Metastatic Hobnail Papillary Thyroid Carcinoma Initially Diagnosed by Pleural Effusion: Case Report of a Rare and Intriguing Entity

Abstract

Hobnail papillary thyroid carcinoma (HNPTC) is an unusual and aggressive variant of PTC. Malignant pleural effusion secondary to thyroid carcinoma is a rare event reported in less than 1% of cases. Herein we present a case of metastatic HNPTC initially diagnosed by pleural effusion cytology, with a very poor outcome. A 42-year-old male with no previous cancer history, presented with an anterior neck mass growing for the past year. A computed tomography (CT) scan revealed a large complex cystic lesion with mass effect on the anterior thyroid gland, along with multiple neck and mediastinal necrotic lymph nodes, suspicion for metastasis. CT of the thorax showed lung nodules and a large left pleural effusion. Fluid was drained and sent for cytologic examination which revealed malignant cells predominantly in a micropapillary pattern with apically placed, bulged, “hobnail-like” appearance; intranuclear pseudo-inclusions or chromatin clearing was not seen. Based on cytomorphologic findings and immunohistochemical results (CK7 and PAX-8 positive; TTF-1, Napsin-A, and mesothelial markers negative), final diagnosis of HNPTC metastatic to pleural fluid was made. Fine-needle aspiration of neck mass showed similar cytomorphologic findings, confirming a thyroid origin. However, the patient experienced complications, rapid deterioration and died 6 months after diagnosis.
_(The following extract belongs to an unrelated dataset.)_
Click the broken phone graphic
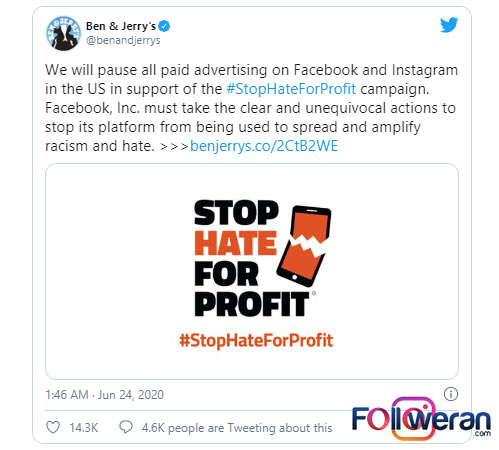The image size is (499, 450). 304,246
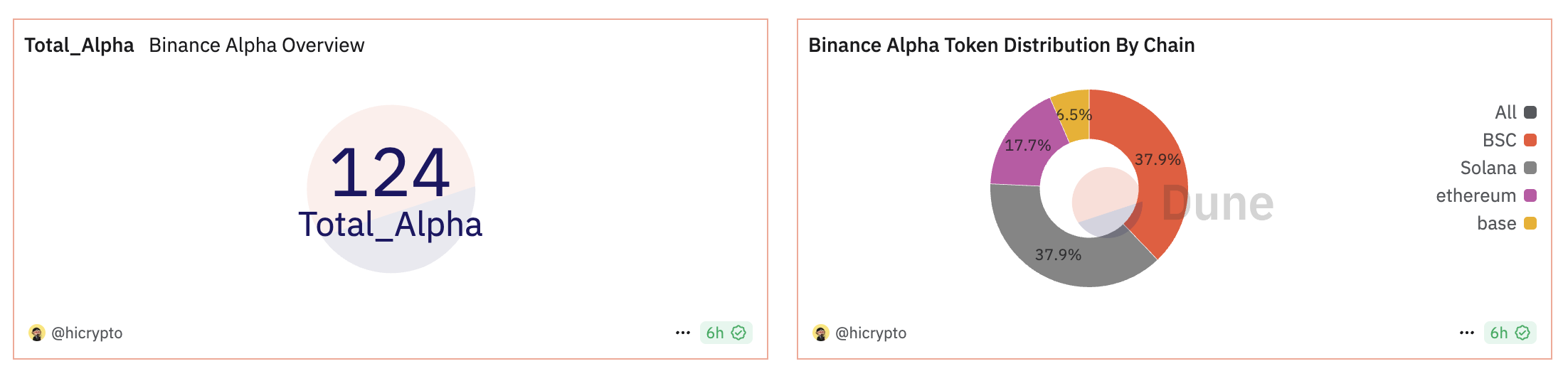Toggle the Solana series legend label
Image resolution: width=1568 pixels, height=371 pixels.
[1488, 168]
The intersection of clinical-radiologic findings, cytology, and immunohistochemistry guided the identification of this rare variant of PTC as the origin of the malignant pleural effusion. We believe this case provides a valuable insight into the complexities involved in the diagnosis of thyroid carcinoma and emphasizes the significance of proper identification of rare variants.